Jo McCain running the weighing room activity at Chester in May 2017

A view from the inside – Racing to School’s Jo McCain

Part-time Racing to School Education Officer, Jo McCain, was always likely to pursue a career in the racing industry. She is part of the McCain family, which is synonymous with racing in the North West and the Nation’s most famous race, the Grand National. Her father, Ginger, trained Red Rum to win the race three times in the 70s and her brother, who took over the yard when her father retired in 2006, won the 2011 race with Ballabriggs. Here she talks about her career and why it was her passion for teaching, as well as her love for racing, that led her to join the charity Racing to School.

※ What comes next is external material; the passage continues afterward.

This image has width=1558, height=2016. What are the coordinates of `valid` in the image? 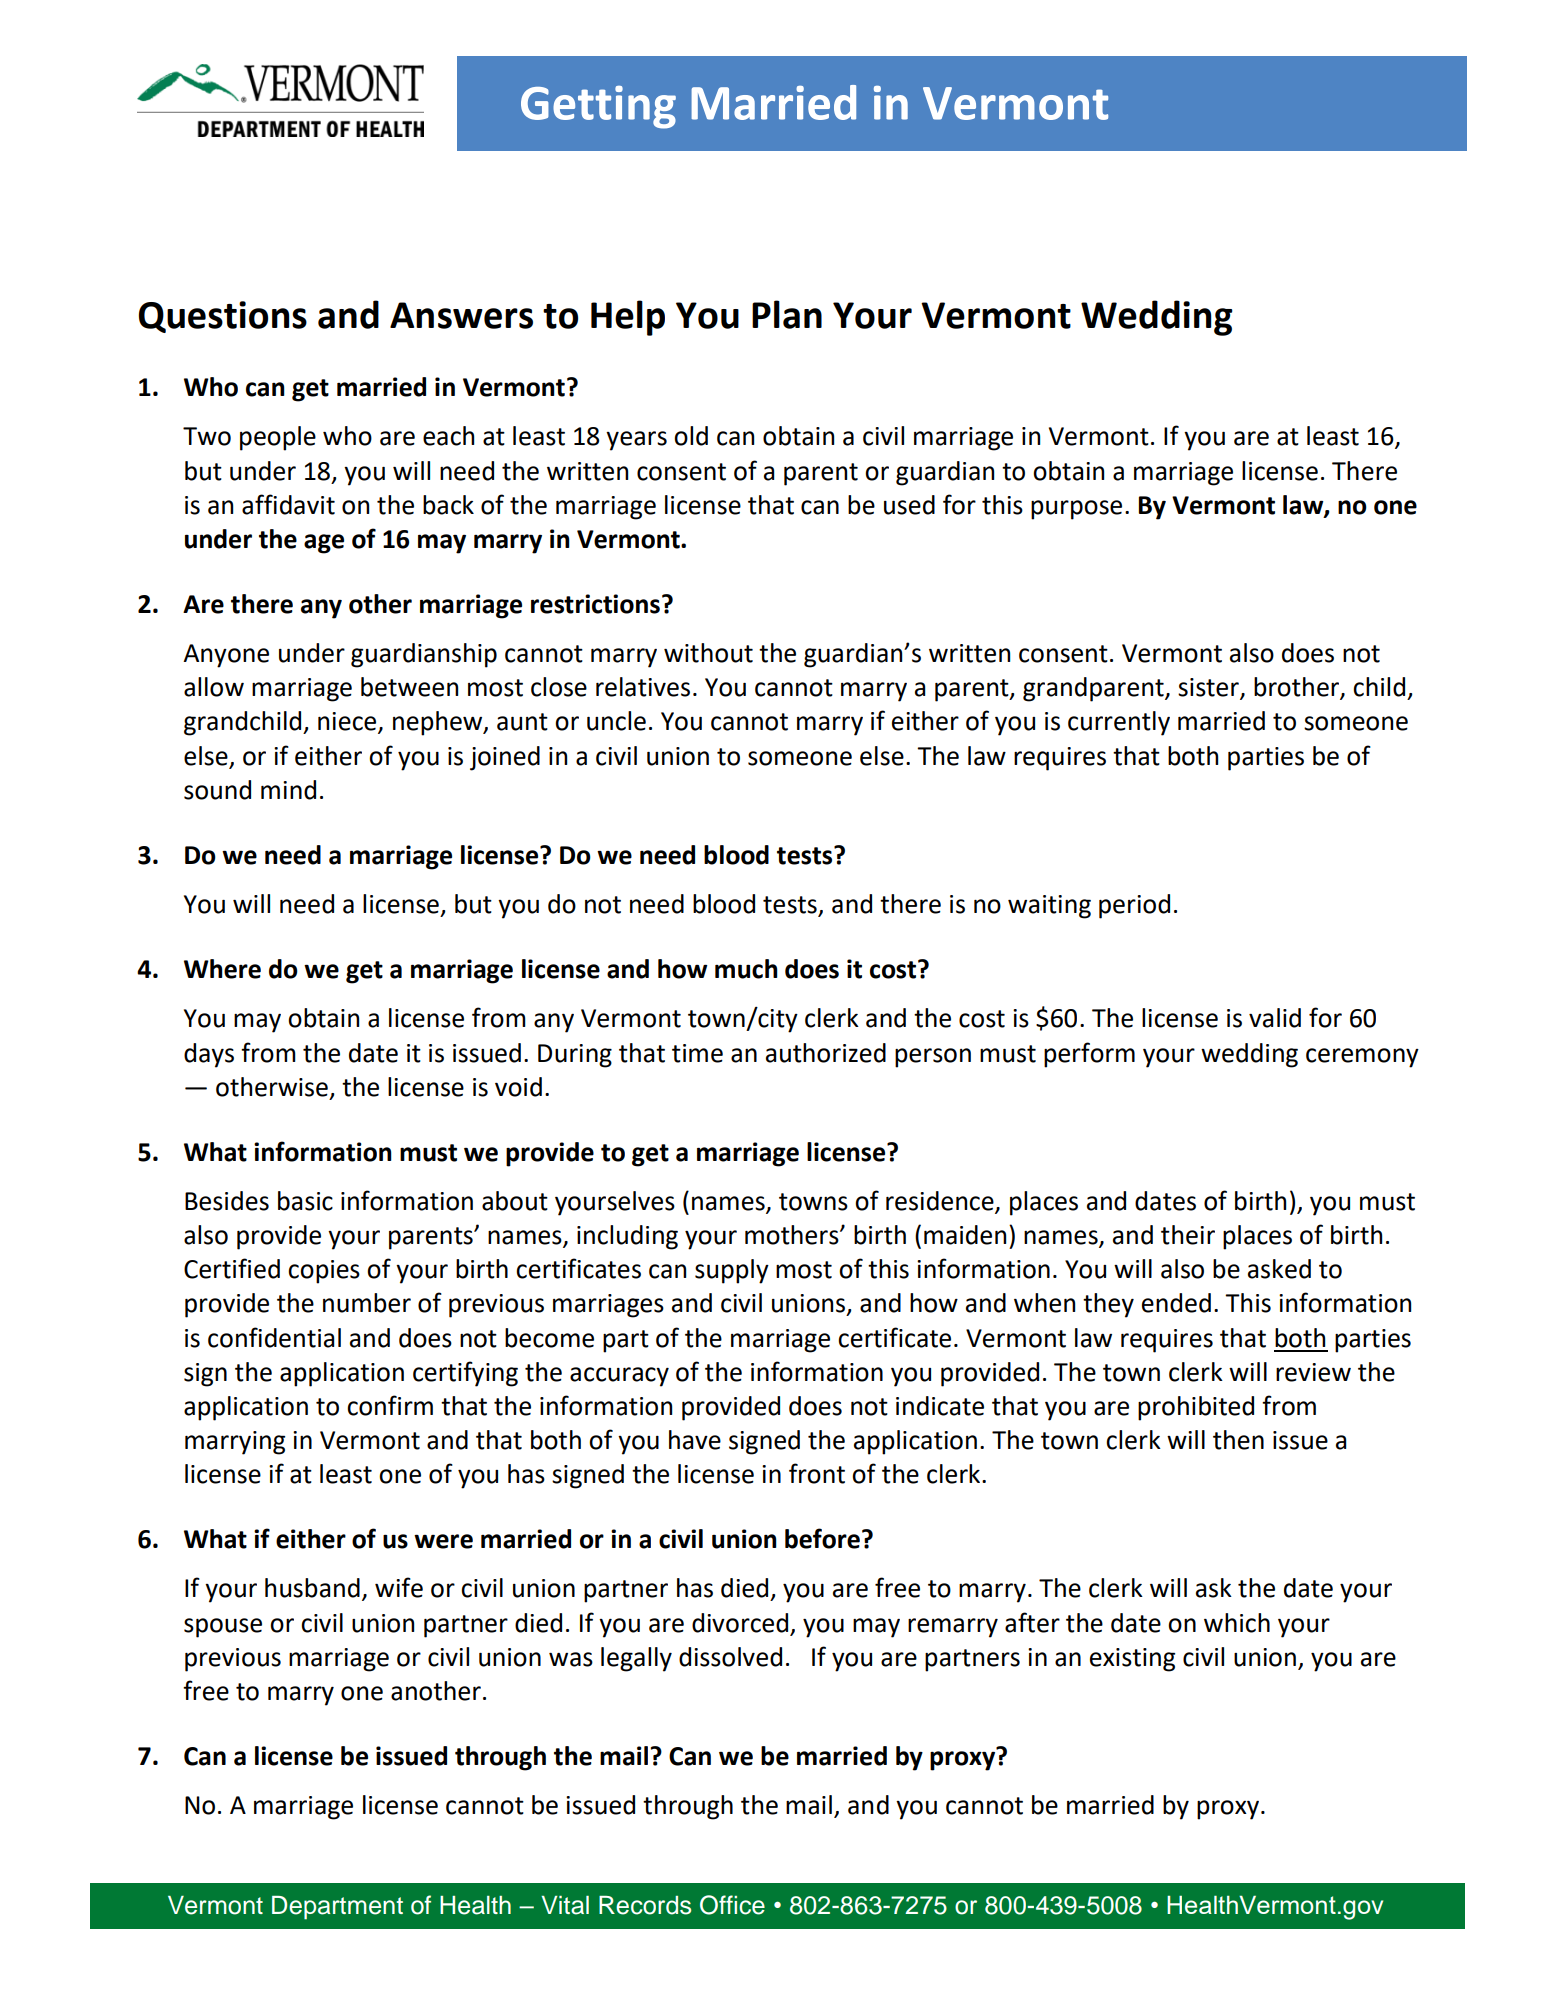 It's located at (1275, 1018).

Early aspirations to be a vet led to a degree in Biology and Geography down in Brighton. When plans changed, she went to work for jumps trainer Nicky Henderson: riding out in the mornings and working in the office on the afternoon. However, it was later, when she had children, that she found her true calling. “I had always loved children and when mine were at nursery I thought it was fantastic and volunteered to help out,” she recalls. “It was the teacher there who suggested I should look into a teaching degree.”

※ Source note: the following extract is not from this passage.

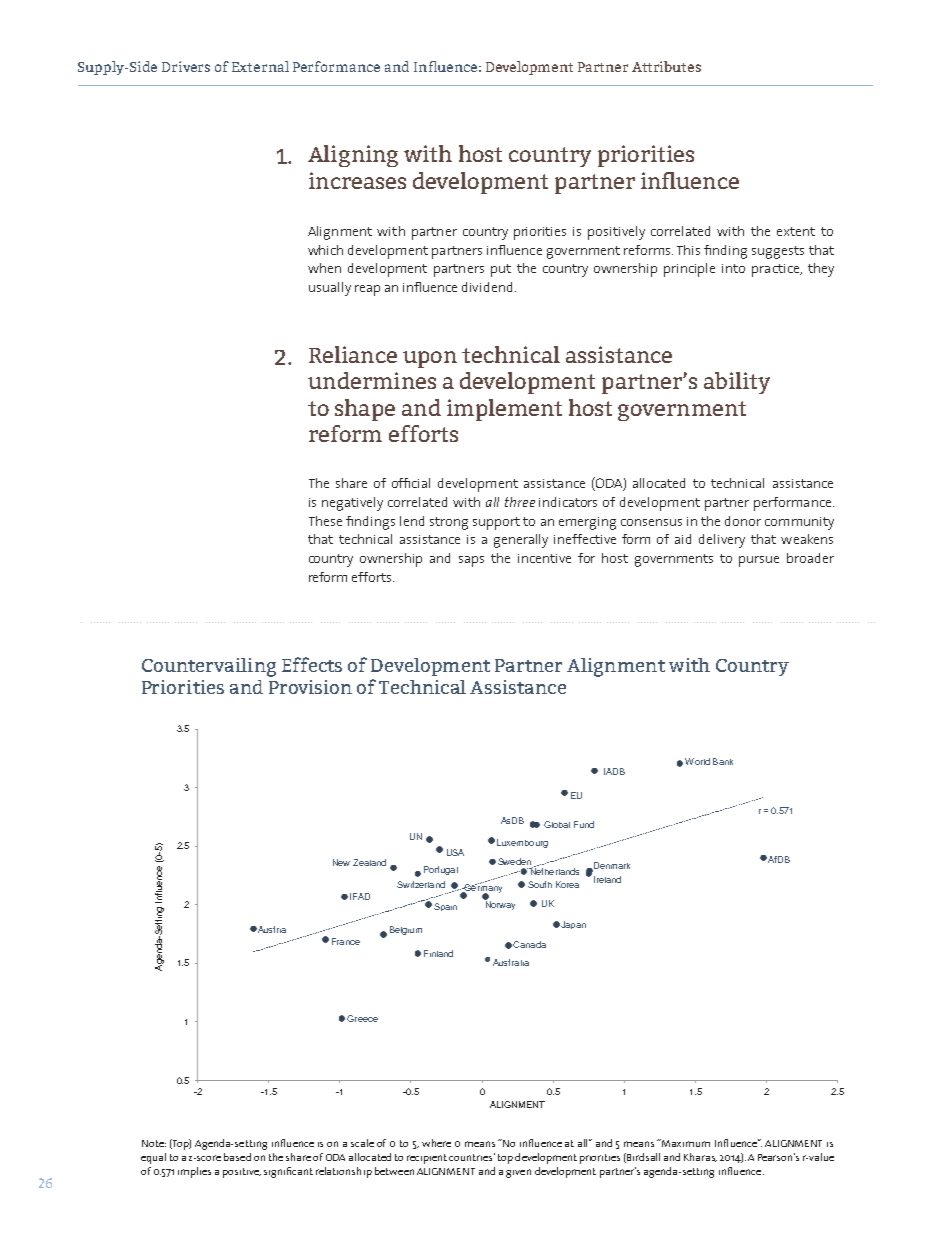 The height and width of the document is (1233, 952). Describe the element at coordinates (511, 962) in the document. I see `Australia` at that location.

That is exactly what she did, and while studying she began to think that there could be a crossover between teaching and racing. “I thought that racing offered a lot of opportunities and it would be great for the schools to endorse the sport.” Fortunately, she came across an article in the Racing Post profiling the Racing to School programme, which had been launched a few years earlier, and realised it was an exact fit. She got in touch and after completing her degree, for which she received first class honours, she started delivering Racing to School events. That was in 2004 and she has been doing it ever since.

A Racing to School can start very early, as the team need to arrive at the racecourse before the pupils turn up at around 9.30am. First job is to prepare the workbooks and silks, so that there is one for each of the pupils when they arrive. Then, along with another of our education officers, they begin the learning day.

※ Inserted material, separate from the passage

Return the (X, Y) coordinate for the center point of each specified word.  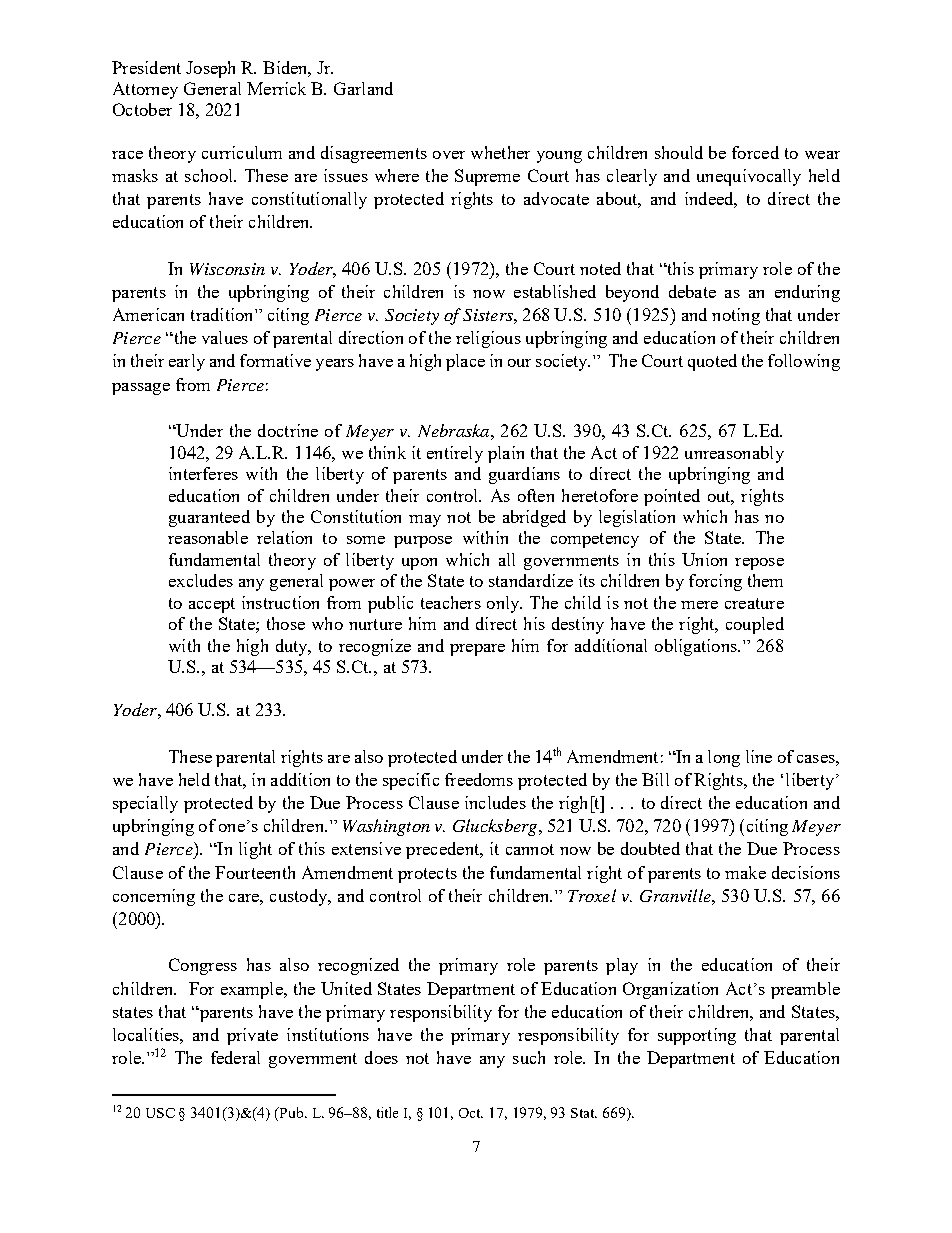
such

“I usually handle the weighing room and the paddock sections of the day. In the weighing room they learn about the history of the metric and imperial systems of measurement, as well as getting to weigh themselves and add or subtract that from their guessed weight, which is a good use of mental arithmetic.

“Then outside in the paddock they have to work out how many horses can fit into the parade ring safely. Doing this they learn about length, circumference and area, in a real-world setting. That exercise gives them practical experience of health and safety, organisation and decision making.”

When asked to think about her best memories of the programme, Jo thinks back to an event at Aintree. “It was a warm spring day and when we took the kids out onto the course they began to run around and roll all over the track. At first, I wasn’t sure what they were doing, then I realised that it was probably the first time these kids, who were from a school in central Liverpool, had seen such an expanse of lush grass. Seeing how much the young people, from different backgrounds and abilities, enjoy the days and learn without realising it – that is why I love it.”